Boost logo

Boost :

Subject: Re: [boost] [Container] interest in a flat_unordered_map
From: Treb Connell (trebconnell_at_[hidden])
Date: 2015-09-18 20:00:03


>
> Definitely interested. These days I was trying to think about an
> unordered flat container design for Boost.Container: if it should be
> open addressed (like google hash implementations) or not. I was trying
> to use a modified separate chaining implementation specially due to the
> low load factors that open addressing implementations need.
>
Other implementations would likely be a good idea even if we do pursue
this. I originally built this for game code that didn't use exceptions and
didn't modify the container while iterating, so it was a very good fit. Of
course being in a standard like Boost the iteration stability, exception
guarantee, implementation difficulty are pretty big problems with this
container.

I definitely think c++ users need a faster standard hash map available to
them, but I imagine we'll have to think more about exactly which
implementation is best. Like Jeremy points out it might be best to give
this a very specific name and then include other types of flat unordered
maps as well. If you want to consider this I can do additional
bench-marking to see if it can make up in speed what it lacks in other ways.

Why bucket related methods don't apply? How do you handle equal values
> in a flat_unordered_multimap container?
>
Sorry, I guess bucket methods can be made to apply. I don't typically
think of open addressing schemes as using buckets, but they do enough to
implement those methods.

> Umm. Typical open addressing-based implementations guarantee iterator
> and stability until rehashing.
>
Yes, that's a downside of this implementation. Iterator's are invalidated
on every insert and erase. The benefit to this is more speed.

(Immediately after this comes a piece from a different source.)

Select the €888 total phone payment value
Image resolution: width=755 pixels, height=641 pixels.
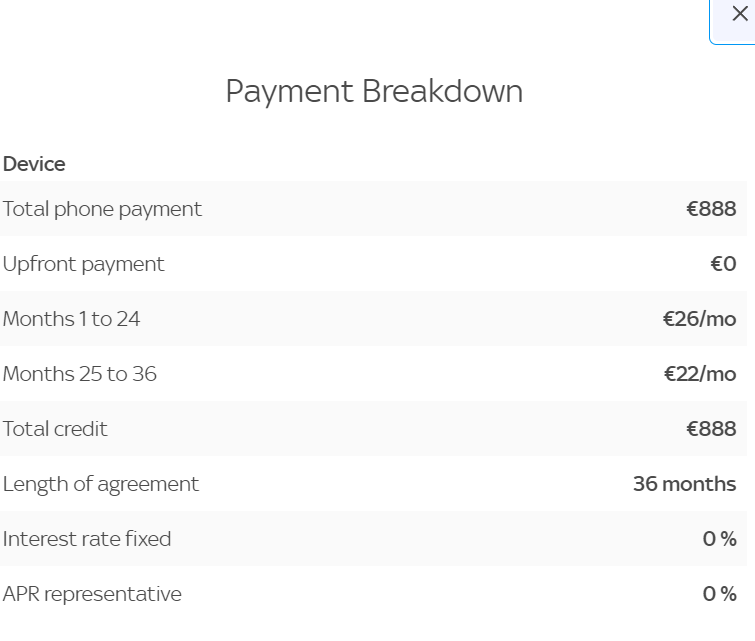[711, 209]

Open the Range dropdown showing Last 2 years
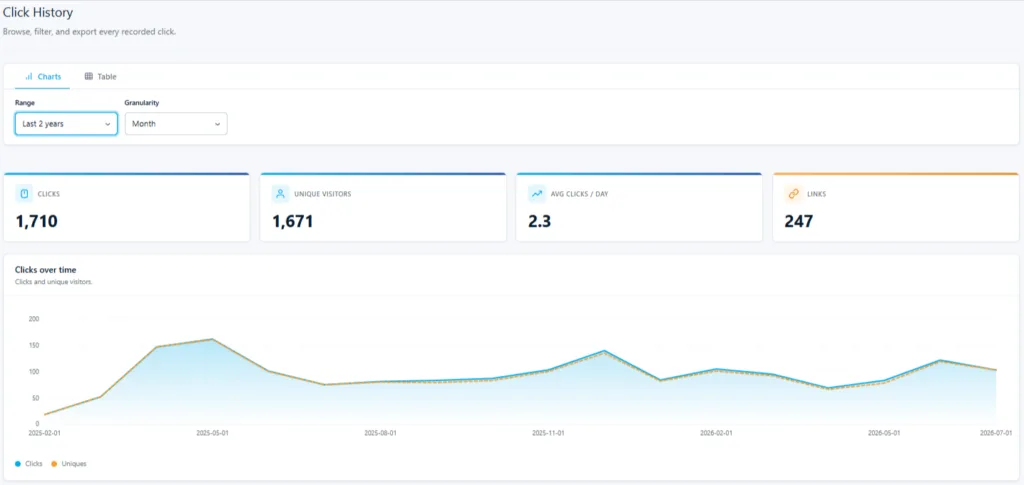pyautogui.click(x=66, y=123)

It also loses strong exception safety as the new element might need to
> move an old one.
>
Another downside with this implementation. In the end there's no way to
make it strong when you're moving existing values.

More details:
This has an overhead of one pointer per slot. In my implementation I do
not save the hash and recompute it, but saving it would add the hash per
slot as well. The pointer is for a singly-circularly linked list between
collided keys. It is circular so that we can compute previous by
traversing the list until we find ourselves again.

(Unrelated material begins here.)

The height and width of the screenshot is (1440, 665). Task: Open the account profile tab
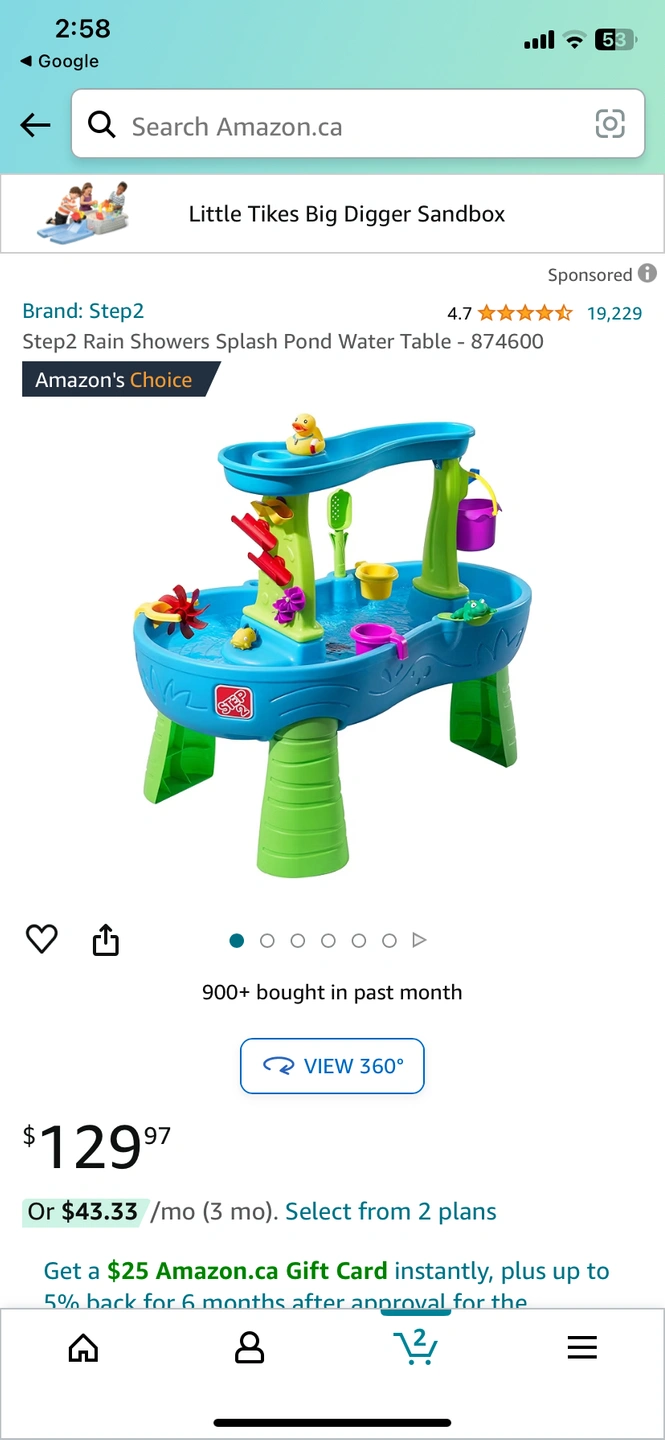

The container itself stores begin, end, and a free pointer. The free
pointer is an optimization to help us find free slots. It points to the
'last free spot' then we increment up from there to try to find a new free
spot. This packs elements close together. There are other ways we could
do this, such as have a free list between them using the pointer that's
already there. Then we'd have to add a bool to each slot to know if
they're free because the container iterator has to jump over free nodes.

When we erase we may also have to move a value, if we erase a node at the
main position, and it has a chain, then we must move a node in that chain
into the main position.

I try to insert values that collide near each other by checking the two
adjacent slots before going to the free pointer.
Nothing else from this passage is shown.